Conclusion: The Sixth Breakthrough

Thus far, humanity’s story has been a saga of two acts. Act 1 is the evolutionary story: how biologically modern humans emerged from the raw lifeless stuff of our universe. Act 2 is the cultural story: how societally modern humans emerged from largely biologically identical but culturally primitive ancestors from around one hundred thousand years ago. While act 1 unfolded over billions of years, most of what we have learned in history class unfolded during the comparatively much shorter time of act 2—all civilizations, technologies, wars, discoveries, dramas, mythologies, heroes, and villains unfolded in this time window that, compared to act 1, was a mere blink of an eye.

Of course, we don’t know what breakthrough #6 will be. But it seems increasingly likely that the sixth breakthrough will be the creation of artificial superintelligence; the emergence of our progeny in silicon, the transition of intelligence—made in our image—from a biological medium to a digital medium. From this new medium will come an astronomical expansion in the scale of a single intelligence’s cognitive capacity. The cognitive capacity of the human brain is hugely limited by the processing speed of neurons, the caloric limitations of the human body, and the size constraints of how big a brain can be and still fit in a carbon-based life-form. Breakthrough #6 will be when intelligence unshackles itself from these biological limitations. A silicon-based AI can infinitely scale up its processing capacity as it sees fit. Indeed, individuality will lose its well-defined boundaries as AIs can freely copy and reconfigure themselves; parenthood will take on new meaning as biological mechanisms of mating give way to new silicon-based mechanisms of training and creating new intelligent entities. Even evolution itself will be abandoned, at least in its familiar form; intelligence will no longer be entrapped by the slow process of genetic variation and natural selection, but instead by more fundamental evolutionary principles, the purest sense of variation and selection—as AIs reinvent themselves, those who select features that support better survival will, of course, be the ones that survive.

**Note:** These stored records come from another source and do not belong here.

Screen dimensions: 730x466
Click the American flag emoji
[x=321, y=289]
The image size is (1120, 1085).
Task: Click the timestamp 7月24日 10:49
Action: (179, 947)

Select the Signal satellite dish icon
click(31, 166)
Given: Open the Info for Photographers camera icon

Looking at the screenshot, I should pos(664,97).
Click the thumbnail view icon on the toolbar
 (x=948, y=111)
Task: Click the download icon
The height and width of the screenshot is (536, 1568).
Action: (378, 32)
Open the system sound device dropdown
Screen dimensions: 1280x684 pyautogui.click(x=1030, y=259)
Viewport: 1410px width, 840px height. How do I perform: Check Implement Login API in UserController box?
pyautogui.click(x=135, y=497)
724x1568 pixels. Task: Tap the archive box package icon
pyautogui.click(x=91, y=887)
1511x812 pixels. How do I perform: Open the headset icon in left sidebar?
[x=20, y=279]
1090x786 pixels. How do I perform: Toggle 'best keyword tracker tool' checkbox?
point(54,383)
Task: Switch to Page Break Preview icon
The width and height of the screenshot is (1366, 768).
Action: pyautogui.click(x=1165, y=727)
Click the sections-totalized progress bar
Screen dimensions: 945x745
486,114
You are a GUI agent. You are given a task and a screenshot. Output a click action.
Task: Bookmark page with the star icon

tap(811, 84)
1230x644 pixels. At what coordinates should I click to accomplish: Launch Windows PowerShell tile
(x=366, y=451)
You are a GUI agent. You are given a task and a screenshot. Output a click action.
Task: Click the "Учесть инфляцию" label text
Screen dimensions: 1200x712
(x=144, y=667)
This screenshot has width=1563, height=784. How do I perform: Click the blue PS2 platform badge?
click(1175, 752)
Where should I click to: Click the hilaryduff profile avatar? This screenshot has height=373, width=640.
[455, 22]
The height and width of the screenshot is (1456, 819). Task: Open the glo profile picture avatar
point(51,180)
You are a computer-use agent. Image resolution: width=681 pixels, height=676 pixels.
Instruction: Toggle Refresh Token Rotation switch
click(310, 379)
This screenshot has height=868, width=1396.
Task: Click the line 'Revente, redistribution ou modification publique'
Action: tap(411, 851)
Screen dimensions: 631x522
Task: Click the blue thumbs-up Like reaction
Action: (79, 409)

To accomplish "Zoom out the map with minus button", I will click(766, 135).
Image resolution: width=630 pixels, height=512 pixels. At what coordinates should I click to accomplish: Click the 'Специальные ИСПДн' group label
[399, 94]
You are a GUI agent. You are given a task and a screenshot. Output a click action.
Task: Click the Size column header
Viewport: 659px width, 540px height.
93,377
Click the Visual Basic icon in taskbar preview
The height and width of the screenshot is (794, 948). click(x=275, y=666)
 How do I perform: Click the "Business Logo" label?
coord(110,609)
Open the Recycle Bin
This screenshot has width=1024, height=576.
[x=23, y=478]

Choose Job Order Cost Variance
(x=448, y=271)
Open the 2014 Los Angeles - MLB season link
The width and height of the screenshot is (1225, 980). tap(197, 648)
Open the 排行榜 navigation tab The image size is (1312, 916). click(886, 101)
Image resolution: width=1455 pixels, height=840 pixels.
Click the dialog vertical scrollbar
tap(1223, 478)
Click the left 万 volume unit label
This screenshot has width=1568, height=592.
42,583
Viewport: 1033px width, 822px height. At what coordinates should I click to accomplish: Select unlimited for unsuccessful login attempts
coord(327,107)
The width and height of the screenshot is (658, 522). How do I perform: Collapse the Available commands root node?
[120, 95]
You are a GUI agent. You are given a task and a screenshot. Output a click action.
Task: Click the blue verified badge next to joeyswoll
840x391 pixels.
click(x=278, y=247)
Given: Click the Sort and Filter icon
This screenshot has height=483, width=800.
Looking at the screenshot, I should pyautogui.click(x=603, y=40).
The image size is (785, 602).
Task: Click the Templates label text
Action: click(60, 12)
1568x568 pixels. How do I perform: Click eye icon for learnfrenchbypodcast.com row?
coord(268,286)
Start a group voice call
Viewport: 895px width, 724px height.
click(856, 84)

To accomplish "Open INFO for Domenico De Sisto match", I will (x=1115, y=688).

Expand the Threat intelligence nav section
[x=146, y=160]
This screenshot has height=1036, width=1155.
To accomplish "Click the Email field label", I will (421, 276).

And so we stand on the precipice of the sixth breakthrough in the story of human intelligence, at the dawn of seizing control of the process by which life came to be and of birthing superintelligent artificial beings. At this precipice, we are confronted with a very unscientific question but one that is, in fact, far more important: What should be humanity’s goals? This is not a matter of veritas—truth—but of values. As we have seen, past choices propagate through time. And so how we answer this question will have consequences for eons to come.

As we look forward into this new era, it behooves us to look backward at the long billion-year story by which our brains came to be. As we become endowed with godlike abilities of creation, we should learn from the god—the unthinking process of evolution—that came before us. The more we understand about our own minds, the better equipped we are to create artificial minds in our image. The more we understand about the process by which our minds came to be, the better equipped we are to choose which features of intelligence we want to discard, which we want to preserve, and which we want to improve upon. We are the stalwarts of this grand transition, one that has been fourteen billion years in the making. Whether we like it or not, the universe has passed us the baton.